Nous avons déterminé trois types de rapport aux savoirs scientifiques :
– un rapport de type culturel : l’enseignant manifeste des valeurs liées à l’enseignement scientifique ou à la fonction enseignante ; son identité professionnelle est ancrée dans la reconnaissance d’une double interprétation possible du monde, scientifique ou sensible. Les Sciences apparaissent comme des connaissances utiles à chacun dans des applications précises, au même titre que d’autres types de connaissances, comme les connaissances artistiques.
– un rapport de type cognitif marqué par des valeurs liées aux Sciences et à l’enseignement scientifique mais relatives à la méthode scientifique, à l’esprit scientifique.

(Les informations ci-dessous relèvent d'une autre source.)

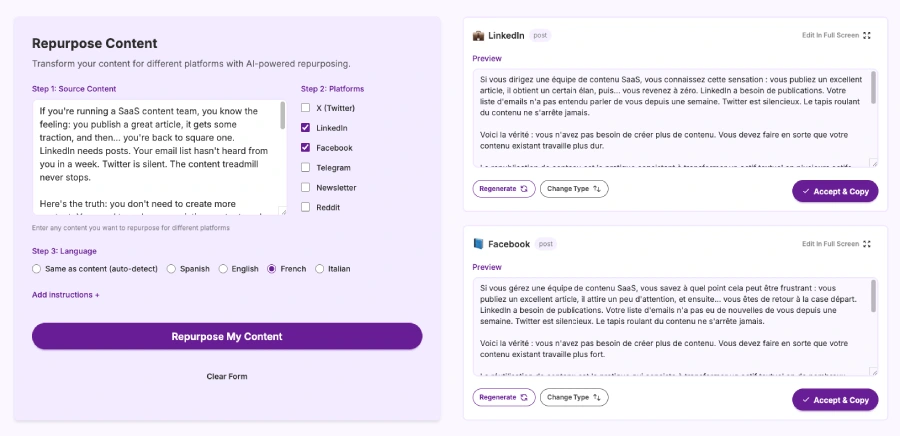Click inside the Source Content text area
This screenshot has height=436, width=900.
coord(155,156)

Dans ce cas, les enseignants ont une identité professionnelle ancrée soit dans la discipline enseignée soit dans la fonction enseignante, voire une identité « perturbée » par la non-correspondance entre leurs représentations de leur enseignement et la réalité de la série.
– un rapport de type disciplinaire : l’enseignant laisse apparaître dans son discours des valeurs liées aux Sciences et a une identité professionnelle profondément marquée par la discipline enseignée.

Des identités différentes

Il est alors possible d’identifier quatre types d’identités.
Spécifiques : elles sont imprégnées par la discipline d’enseignement, pour des enseignants qui s’investissent dans le domaine du design en adaptant leur enseignement à la spécificité de la série.
Disciplinaires, quand les enseignants s’investissent surtout dans leur propre enseignement de Sciences physiques.
Enseignantes, quand les sujets s’affirment d’abord par leur qualité d’enseignant avant leur spécificité disciplinaire.
Perturbées, pour ceux qui trouvent pas leur place d’enseignant de Sciences physiques et sont mal à l’aise dans la spécificité de cette série.

S’il existe une identité collective réelle des enseignants liée à leur appartenance même à leur corps professionnel, il existe également une spécificité liée à la discipline enseignée ainsi qu’au contexte. Ainsi, pour les enseignants de Sciences Physiques de la série STI arts appliqués, l’identité collective ne peut se faire en dehors du groupe des enseignants d’enseignement général. C’est donc leur propre rapport aux savoirs scientifiques qui détermine leur identité professionnelle. Nous pensons que cette dimension du rapport aux savoirs doit être prise en compte à la fois dans la perspective curriculaire, c’est-à-dire dans l’application des programmes, mais aussi lors de la formation, moment de la constitution des identités professionnelles enseignantes.